The topography analysis suggested a brittle fracture corresponding to the smooth surface of all the types due to the rapid propagation of cracks. In groups A and B however, elongated voids on the surface can be observed corresponding to the ductile cracks in their SEM analysis. These results define the mechanical behavior of the materials by measuring their ability to withstand the presence of notches and crack propagation which are the important factors affecting the performance of teeth. The ductile fracture acrylic teeth provide elasticity and sufficient mechanical strength to withstand the stresses thereby resisting the cracks propagation [43, 44].

Water sorption of artificial teeth is supposed to follow Fickian diffusion kinetics [45]. It attains maximum water uptake on day 3 followed by reversing the trend. Therefore, it can be expected that a typical artificial tooth composition containing polymers (PMMA) and some inorganic fillers becomes saturated at a specific time when placed in water. In terms of composition, Group D displayed maximum water uptake of 1% within 7 days, which may be attributed to the comparatively higher proportion of organic matrix (the lowest proportion of final residues among groups) that is consistent with the TGA results as discussed earlier. In contrast, Group A showed the minimum capacity of water sorption during the whole incubation period in water. Such differences in water uptake might be related to porosity and fillers’ nature and content of the sample.
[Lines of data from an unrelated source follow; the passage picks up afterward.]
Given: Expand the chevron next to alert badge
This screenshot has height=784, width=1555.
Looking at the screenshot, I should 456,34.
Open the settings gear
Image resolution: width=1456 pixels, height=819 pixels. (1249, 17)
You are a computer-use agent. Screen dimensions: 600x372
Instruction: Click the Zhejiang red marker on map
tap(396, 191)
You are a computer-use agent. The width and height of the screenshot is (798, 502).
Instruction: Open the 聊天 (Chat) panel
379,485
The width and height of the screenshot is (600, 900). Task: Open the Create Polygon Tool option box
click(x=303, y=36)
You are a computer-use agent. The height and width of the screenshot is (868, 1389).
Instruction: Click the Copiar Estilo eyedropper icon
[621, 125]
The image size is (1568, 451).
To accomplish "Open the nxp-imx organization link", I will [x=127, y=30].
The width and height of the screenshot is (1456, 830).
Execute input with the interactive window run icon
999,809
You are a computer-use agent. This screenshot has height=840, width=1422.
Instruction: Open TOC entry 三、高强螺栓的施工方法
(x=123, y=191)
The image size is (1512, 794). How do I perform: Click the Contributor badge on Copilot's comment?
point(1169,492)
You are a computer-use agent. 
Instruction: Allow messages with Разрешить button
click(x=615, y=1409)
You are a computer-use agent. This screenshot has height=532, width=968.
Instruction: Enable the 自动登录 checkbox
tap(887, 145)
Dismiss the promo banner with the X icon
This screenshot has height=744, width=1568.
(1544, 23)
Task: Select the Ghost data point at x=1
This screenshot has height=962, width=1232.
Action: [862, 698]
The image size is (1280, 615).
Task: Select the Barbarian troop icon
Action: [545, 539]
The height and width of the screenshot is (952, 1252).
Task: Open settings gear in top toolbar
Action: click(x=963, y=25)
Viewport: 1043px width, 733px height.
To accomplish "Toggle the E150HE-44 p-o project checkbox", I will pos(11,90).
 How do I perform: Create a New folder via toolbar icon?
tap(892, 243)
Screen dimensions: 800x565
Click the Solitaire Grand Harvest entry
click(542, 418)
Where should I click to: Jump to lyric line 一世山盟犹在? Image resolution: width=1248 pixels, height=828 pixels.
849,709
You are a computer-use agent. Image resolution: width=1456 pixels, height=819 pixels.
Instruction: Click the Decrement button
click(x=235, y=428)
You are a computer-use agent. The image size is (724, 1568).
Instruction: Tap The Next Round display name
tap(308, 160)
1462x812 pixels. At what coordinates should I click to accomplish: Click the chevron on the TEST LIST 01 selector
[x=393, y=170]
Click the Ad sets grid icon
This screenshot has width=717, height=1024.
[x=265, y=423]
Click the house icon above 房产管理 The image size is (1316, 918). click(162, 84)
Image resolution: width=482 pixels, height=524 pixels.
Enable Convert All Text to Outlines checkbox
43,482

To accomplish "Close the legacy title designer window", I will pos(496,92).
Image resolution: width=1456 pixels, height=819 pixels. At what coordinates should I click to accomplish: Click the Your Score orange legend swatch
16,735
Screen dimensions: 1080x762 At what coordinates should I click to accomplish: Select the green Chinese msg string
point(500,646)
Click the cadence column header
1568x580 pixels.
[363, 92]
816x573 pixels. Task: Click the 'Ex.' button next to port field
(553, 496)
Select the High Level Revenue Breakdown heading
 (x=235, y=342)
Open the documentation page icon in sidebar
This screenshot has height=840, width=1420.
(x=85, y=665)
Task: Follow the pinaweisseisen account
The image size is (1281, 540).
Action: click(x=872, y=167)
The present study provided a detailed comparison of properties of various PMMA based artificial teeth that can direct further technical information and future research for their applications in dentistry. Despite, all the artificial teeth being manufactured using PMMA, their properties vary remarkably due to either compositional or manufacturing differences and require further investigations. There are a few limitations of this study. We investigated unused teeth manufactured by different companies, so there may be differences in the manufacturing methods (such as polymerization, and compositions) that we could not associate with the data presented. In addition, this is an in vitro study that characterized artificial teeth that were not exposed to the complex oral environment. Therefore, the present study could not address various aging related effects on the artificial teeth such as how the forces of mastication, cyclic loading, wear behavior, pH, and temperature changes may affect the physical and mechanical properties.

Conclusion

The present study provides a comprehensive comparative analysis of different types of commercially available teeth for denture fabrication. The chemical characterization through FTIR indicated the presence of typical PMMA peaks of the ester bond, carbonyl group, and C–H bending. The TGA results indicate the weight degradation behavior of all groups with no significant differences in the degradation temperature. The results of mechanical tests suggest that the Well bite teeth showed a significantly higher Compressive Strength (88.6 MPa) and Modulus (1654 MPa). Vickers hardness were measured 28.8, 25.8, 29.3, 24.6, and 25.3 Kg/mm2 for groups A, B, C, D, and E respectively. Pigeon-type teeth have shown higher uptake of water. Moreover, all types of teeth observed higher uptake of water on the 3rd day which has been subsequently reduced on days 5 and 7. To investigate the effects of a dynamic oral environment on the properties of artificial teeth, further studies are required using the simulated oral environment for aging.